- DATA EXCERPTS:
━━━━
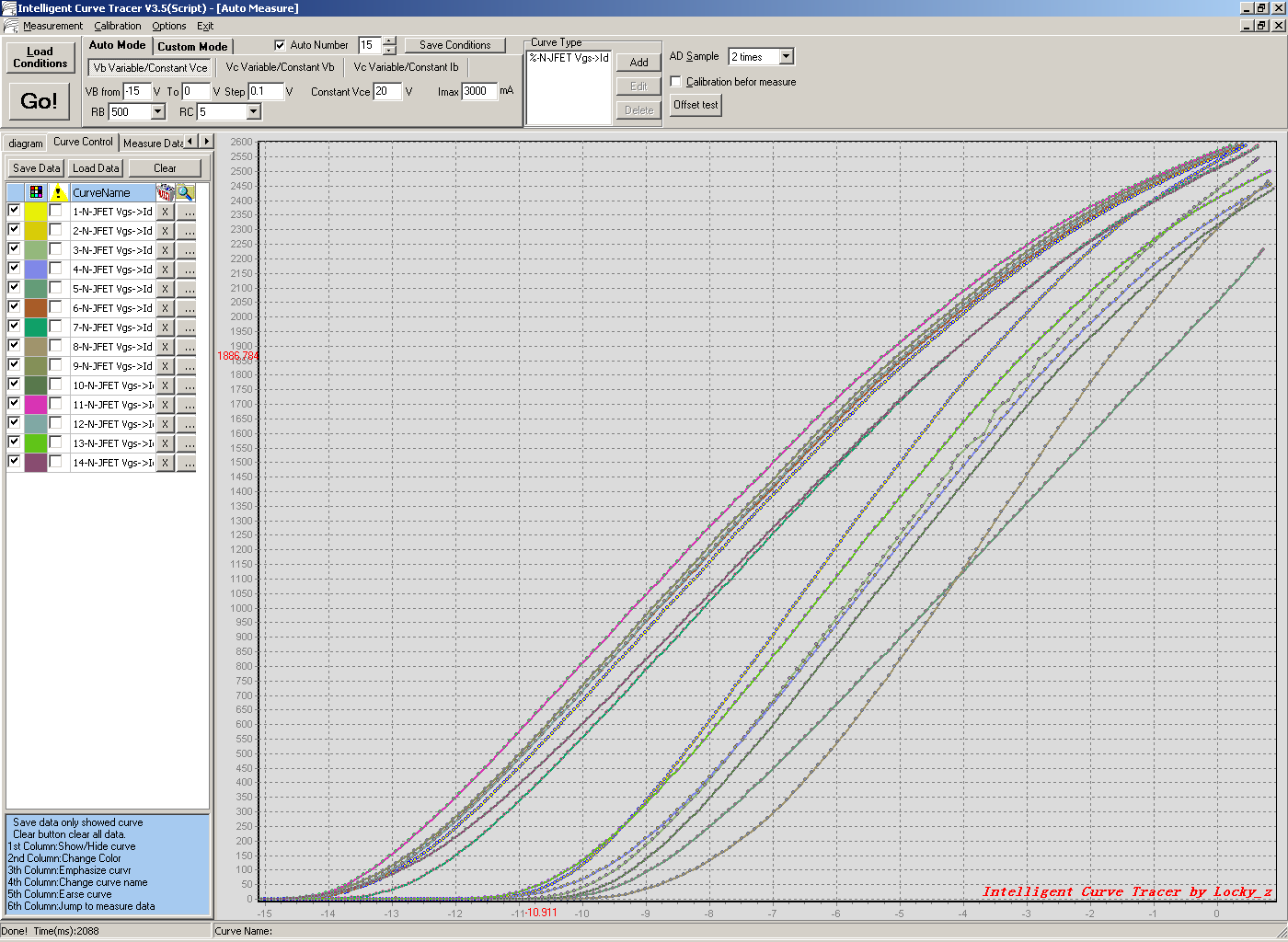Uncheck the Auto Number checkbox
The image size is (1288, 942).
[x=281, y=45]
━━━━
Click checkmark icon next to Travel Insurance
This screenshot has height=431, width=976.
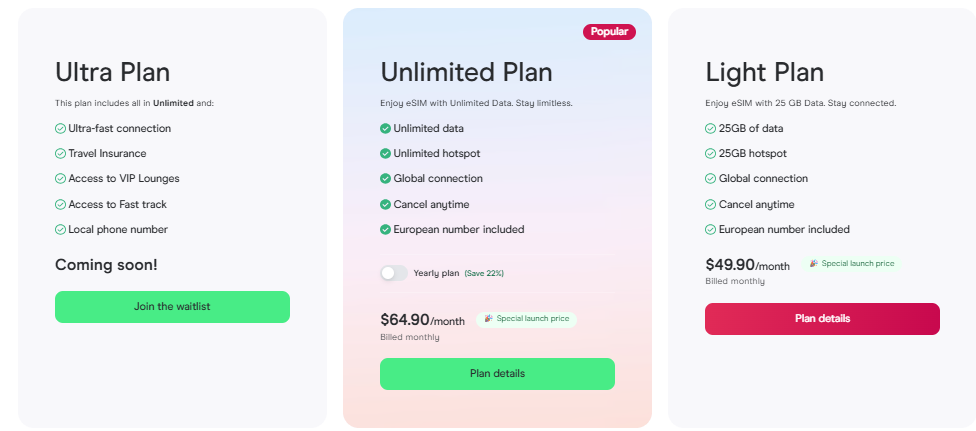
━━━━
Copy the stretch of the records above that runs from the line with "Click checkmark icon next to Travel Insurance" through the line with "This screenshot has height=431, width=976.". Both end lines belong in the copy, and nothing else does.

Click checkmark icon next to Travel Insurance
This screenshot has height=431, width=976.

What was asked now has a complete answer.